What I did on my hols

A fair amount of time has now elapsed since returning from my hols, but I’ve only more recently finished uploading all my photos to Flickr, so now a quick post on what we did.

We spent a week in and near Lake Geneva and the Alps, on the Swiss/French border. We flew into Geneva, and rented a tiny little blue Daihatsu Sirion that just about managed to fit our luggage in.


I was driving – my first time in a LHD car. Got used to it really quickly with one exception – I just couldn’t remember to put the handbrake on when I stopped. Car coped with the mountains with no problem, but had a really nasty gear box.

We were very fortunate to have friends in the area who let us stay with them, so we got away with just two hotel stays in the whole week. The first was on our first night, when we stayed at the Hotel “les Cygnes”, in Evian (where the bottled water comes from). The room was lovely, with a small balcony opening right onto Lake Geneva. After dark, we could see the distant lights of Lausanne on the far side of the lake. I didn’t take any good daylight photos. By the following morning, a mist had fallen, and you could barely see a thing.

Lausanne by night P6251095 P6251096

Whilst at the hotel, we ate in their restaurant, and had one of the best meals we’ve ever eaten. We started out on the terrasse overlooking the lake, but the weather changed during the evening, with wind and rain eventually blowing in hard enough to get us wet and nearly tear the awning off the side of the hotel. I had: chilled red pepper velouté; bunny terrine; a lamb main course and a very light coffee mousse to finish. A bottle of Hautes Cotes de Beaune went very nicely with it.

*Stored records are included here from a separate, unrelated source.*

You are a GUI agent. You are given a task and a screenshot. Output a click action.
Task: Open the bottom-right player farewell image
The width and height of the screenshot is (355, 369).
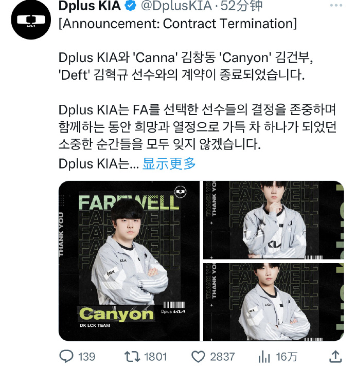tap(274, 302)
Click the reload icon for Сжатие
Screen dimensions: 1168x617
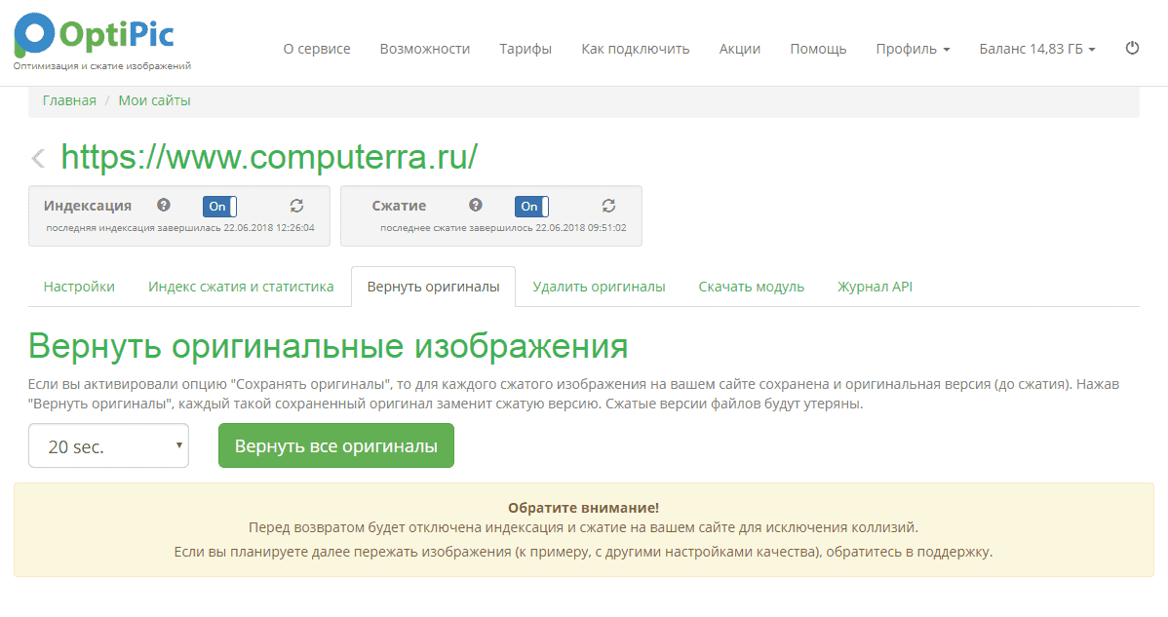click(x=609, y=206)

The following morning, we rose late (too late for the buffet breakfast, but they kindly made us a tray with coffee, croissants) explored Evian briefly on foot, taking in the Palais du Lumiere and the a touristy mini-museum dedicated to the bottled water. There’s also an umimpressive mini-fountain where the spring water flows freely, and you can fill your own bottles. It was quite hard to get pictures because of all the locals refilling dozens of bottles they’d brought with them.

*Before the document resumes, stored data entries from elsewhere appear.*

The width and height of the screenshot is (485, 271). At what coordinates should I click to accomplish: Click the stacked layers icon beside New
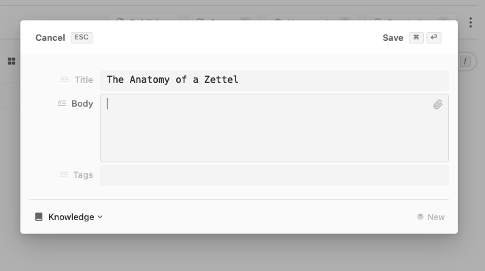pyautogui.click(x=420, y=217)
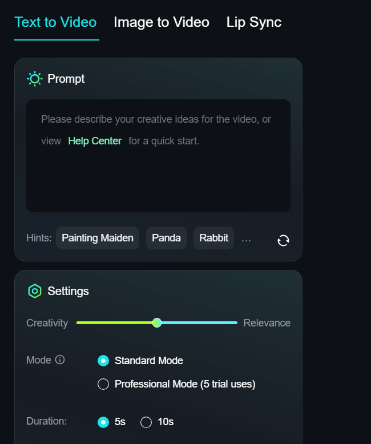Click the green Creativity side of the slider
Image resolution: width=371 pixels, height=444 pixels.
[x=114, y=323]
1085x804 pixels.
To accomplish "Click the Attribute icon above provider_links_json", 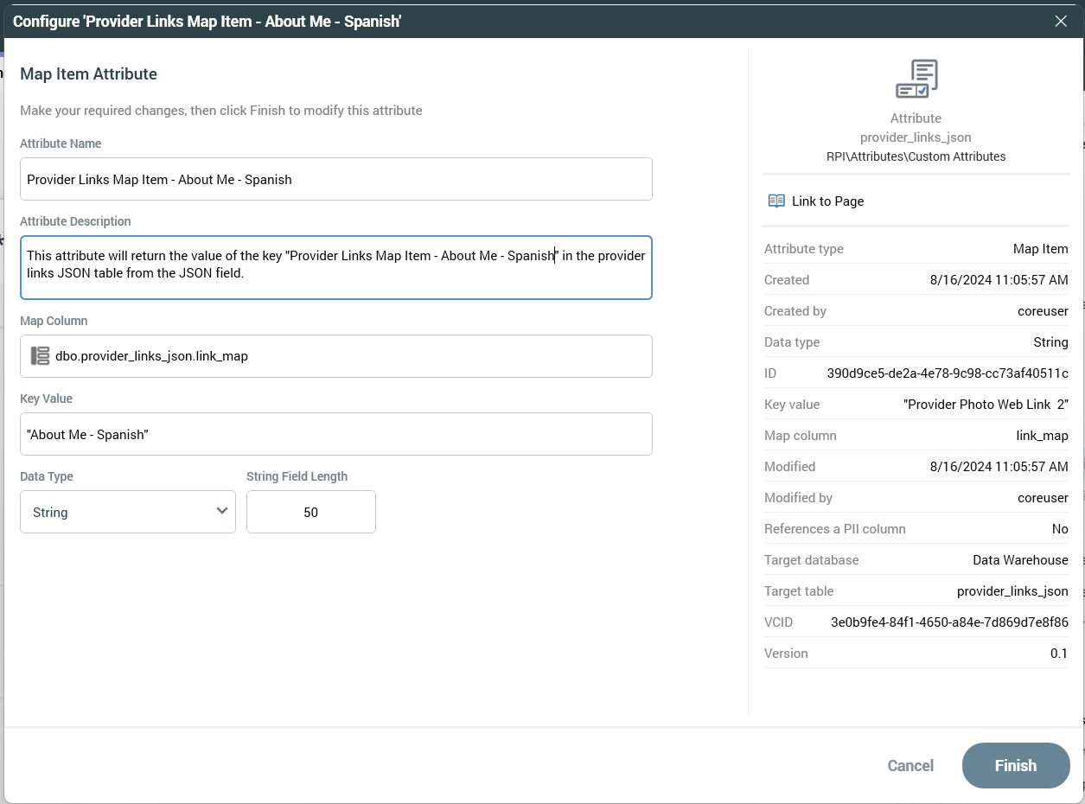I will pyautogui.click(x=916, y=80).
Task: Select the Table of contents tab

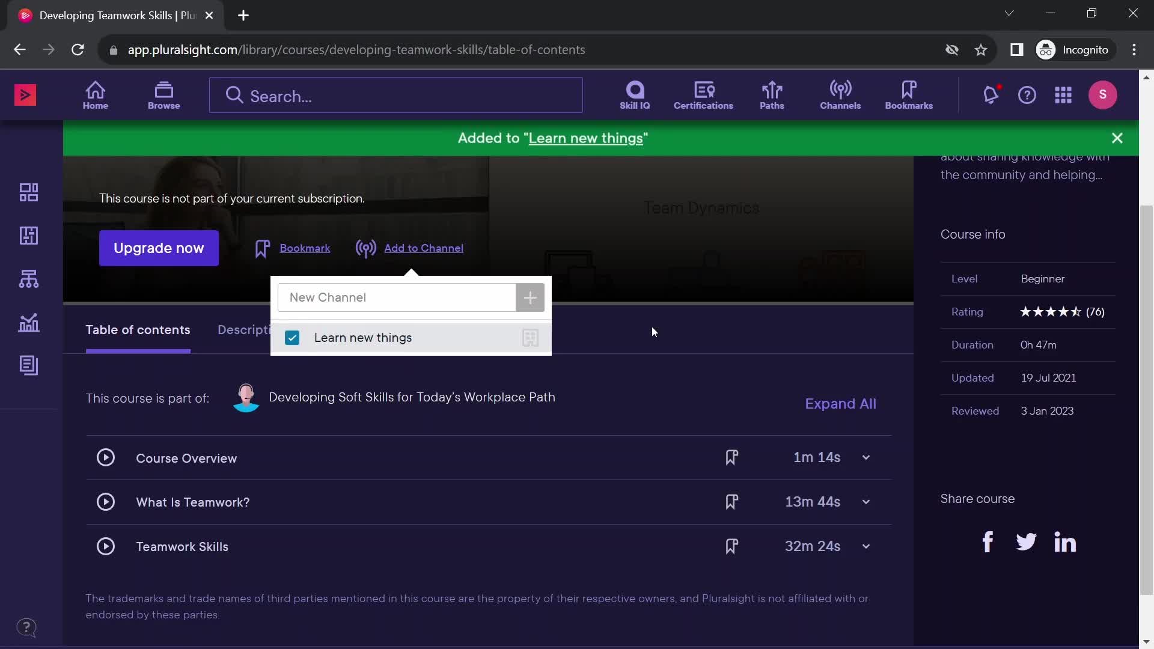Action: [x=138, y=329]
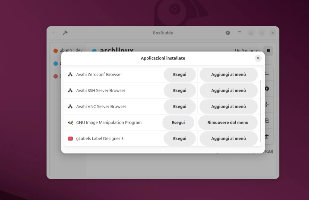Viewport: 309px width, 200px height.
Task: Click the hammer icon in the header bar
Action: click(x=65, y=33)
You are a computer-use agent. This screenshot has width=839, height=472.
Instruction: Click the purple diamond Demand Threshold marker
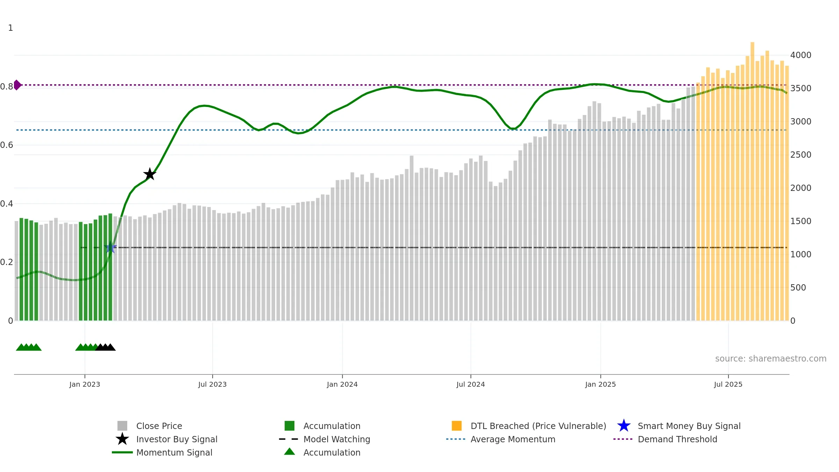click(x=17, y=85)
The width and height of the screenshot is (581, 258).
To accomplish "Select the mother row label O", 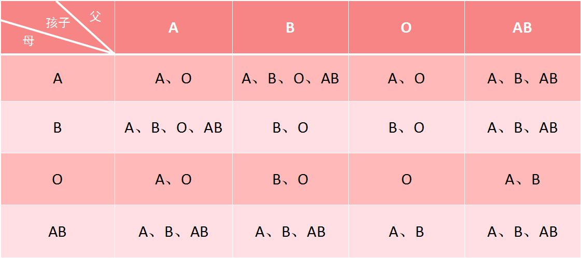I will [x=58, y=180].
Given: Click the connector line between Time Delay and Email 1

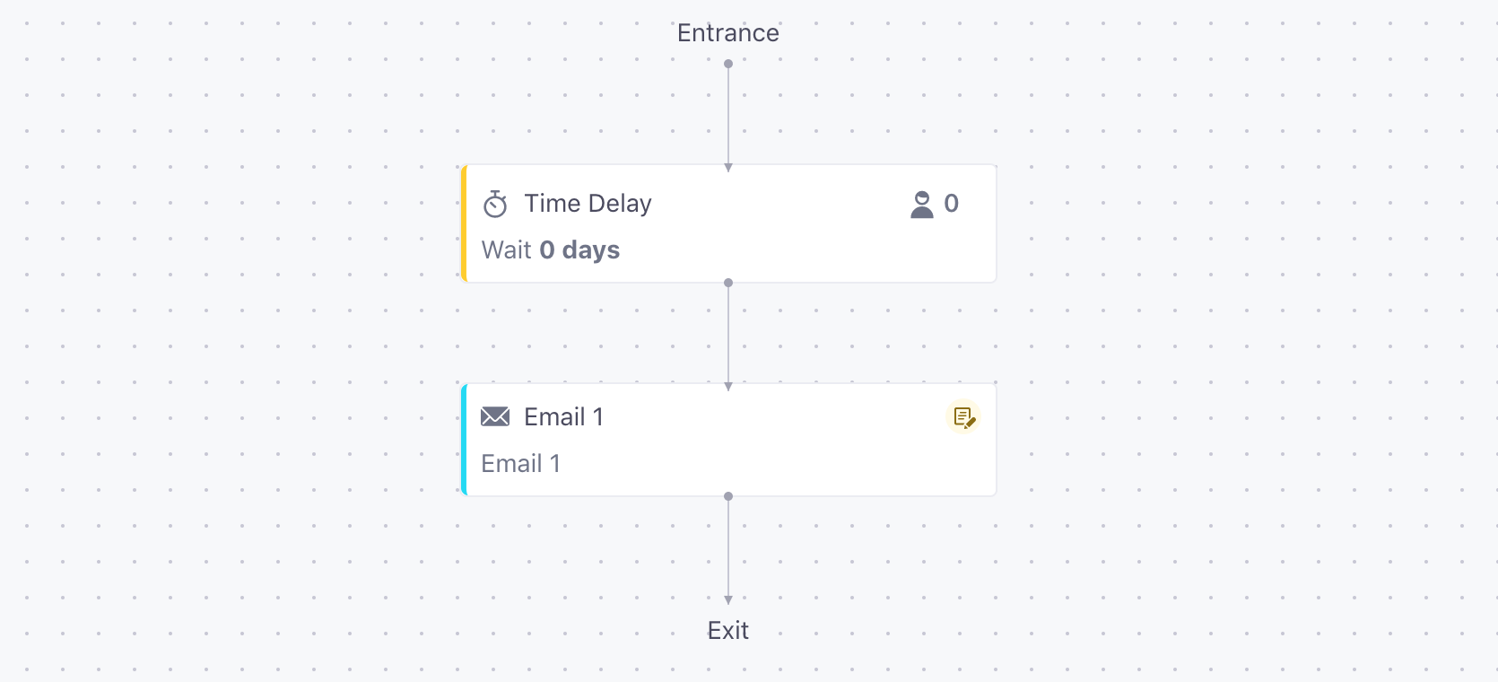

Palais de Lumiere P6251103 P6251110

After a British picnic (one eaten in the car in the rain overlooking the sea / lake) we drove inland from Evian up through mountains towards Morzine, a French ski resort town.  We were meeting my friend A whose ski apartment we were borrowing for a few nights – but we were going to arrive long before she finished work, so we stopped off en route to see Les Gorges du Diable, a walk along steel pathways down into a very deep gorge carved by a river and meltwater.  All around were signs warning that higher up the stream, there was a hydroelectic dam installation.  Water levels can rise suddenly and without warning – even in times of drought.  Access to the river strictly forbidden!

P6251122 P6251149P6251130

Eventually we arrived in Morzine, which for a town in the mountains had a strange feel of the wild west about it – lots of wide streets and wooden buildings.  Many of the buildings were pretty chalets; but many just looked like they should have had sheriffs and gunslingers in them.  V strange.  We met up with A, and saw the huge chalet she manages with the help of a staff of 16.  Nosed around a bit whilst she finished her working day – v impressed by the small kitchen, and the instructions for the chef that said for €7pppn, chef had to provide four meals (mini cooked breakfast, full lunch, afternoon tea and 3 course evening meal).  These skiers clearly like to eat!

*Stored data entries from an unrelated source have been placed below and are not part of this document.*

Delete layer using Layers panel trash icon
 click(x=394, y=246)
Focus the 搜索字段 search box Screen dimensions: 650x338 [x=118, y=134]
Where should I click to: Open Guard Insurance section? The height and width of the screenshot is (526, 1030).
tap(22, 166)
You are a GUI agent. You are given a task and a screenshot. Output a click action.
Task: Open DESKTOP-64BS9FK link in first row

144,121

From there to A’s chalet, which she’s in the process of doing up with her other half – which had some frightening original features – and from there to the well appointed duplex apartment much higher in the mountains where we were staying.

I should point out at some point that this is probably the last joint mountain holiday we will ever have. P is not keen on heights one bit, and much of the windy roads (which I find exhilarating) scare him witless.  The road up to the apartment was one such.  He had to enjoy the view from the balcony from safely inside the French doors.